The Plan shall be administered by the Committee.  The Committee
shall have authority to interpret the Plan, and to prescribe,
amend and rescind rules and regulations relating to the
administration of the Plan, and all such interpretations, rules
and regulations shall be conclusive and binding on all
Participants.  The Committee may employ agents, attorneys,
accountants, or other persons (who also may be employees of a
Subsidiary) and allocate or delegate to them powers, rights, and
duties, all as the Committee may consider necessary or advisable
to properly carry out the administration of the Plan.


                           ARTICLE 12
                    AMENDMENT AND TERMINATION

The Company, by resolution duly adopted by the Board, shall have
the right, authority and power to alter, amend, modify, revoke,
or terminate the Plan; except as provided in Article 10; and
provided further, that no amendment or termination of the Plan
shall adversely affect the rights of any Participant with respect
to any Stock Units held in such Participant's Account, unless the
Participant shall consent thereto in writing.


                           ARTICLE 13
                          MISCELLANEOUS

13.1 NO RIGHT TO CONTINUE AS A DIRECTOR

Nothing in this Plan shall be construed as conferring upon a
Participant any right to continue as a member of the Board.

13.2 NO INTEREST AS A SHAREHOLDER

Stock Units do not give a Participant any rights whatsoever with
respect to shares of Common Stock.

13.3 NO RIGHT TO CORPORATE ASSETS

Nothing in this Plan shall be construed as giving the
Participant, the Participant's designated Beneficiaries or any
other person any equity or interest of any kind in the assets of
the Company or any Subsidiary or creating a trust of any kind or
a fiduciary relationship of any kind between the Company or any
Subsidiary and any person.  As to any claim for payments due
under the provisions of the Plan, a Participant, Beneficiary and
any other persons having a claim for payments shall be unsecured
creditors of the Company or any Subsidiary.

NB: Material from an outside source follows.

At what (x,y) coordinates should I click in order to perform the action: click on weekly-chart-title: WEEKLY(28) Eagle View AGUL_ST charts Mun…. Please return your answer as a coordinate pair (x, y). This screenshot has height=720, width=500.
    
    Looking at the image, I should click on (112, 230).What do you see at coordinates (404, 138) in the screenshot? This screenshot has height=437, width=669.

13.4 PAYMENT TO LEGAL REPRESENTATIVE FOR PARTICIPANT

In the event the Committee shall find that a Participant is
unable to care for his or her affairs because of illness or
accident, the Committee may direct that any payment due the
Participant be paid to the Participant's duly appointed legal
representative, and any such payment so made shall be a complete
discharge of the liabilities of the Plan.

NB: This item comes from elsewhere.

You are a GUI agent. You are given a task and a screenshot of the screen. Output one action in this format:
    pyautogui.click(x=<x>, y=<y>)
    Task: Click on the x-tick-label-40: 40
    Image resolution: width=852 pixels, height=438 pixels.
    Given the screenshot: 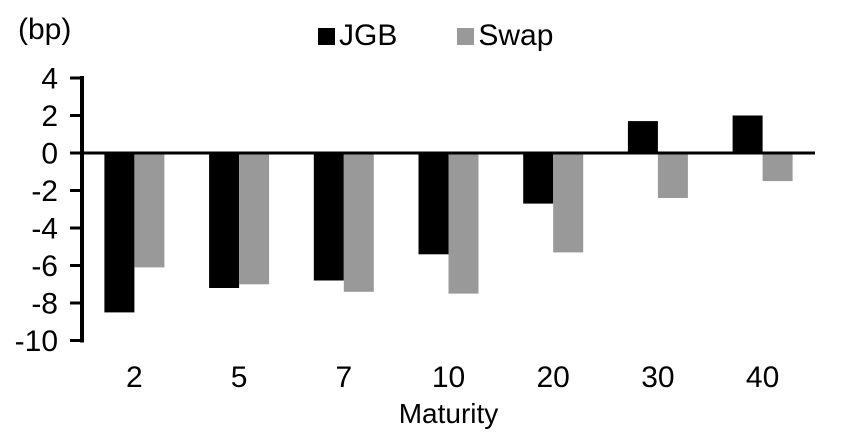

13.5 NO LIMIT ON FURTHER CORPORATE ACTION

Nothing contained in the Plan shall be construed so as to prevent
the Company or any Subsidiary from taking any corporate action
which is deemed by the Company or any Subsidiary to be
appropriate or in its best interest.

13.6 GOVERNING LAW

The Plan shall be construed and administered according to the
laws of the State of New York to the extent that those laws are
not preempted by the laws of the United States of America.

13.7 HEADINGS

The headings of articles, sections, subsections, paragraphs or
other parts of the Plan are for convenience of reference only and
do not define, limit, construe, or otherwise affect its contents.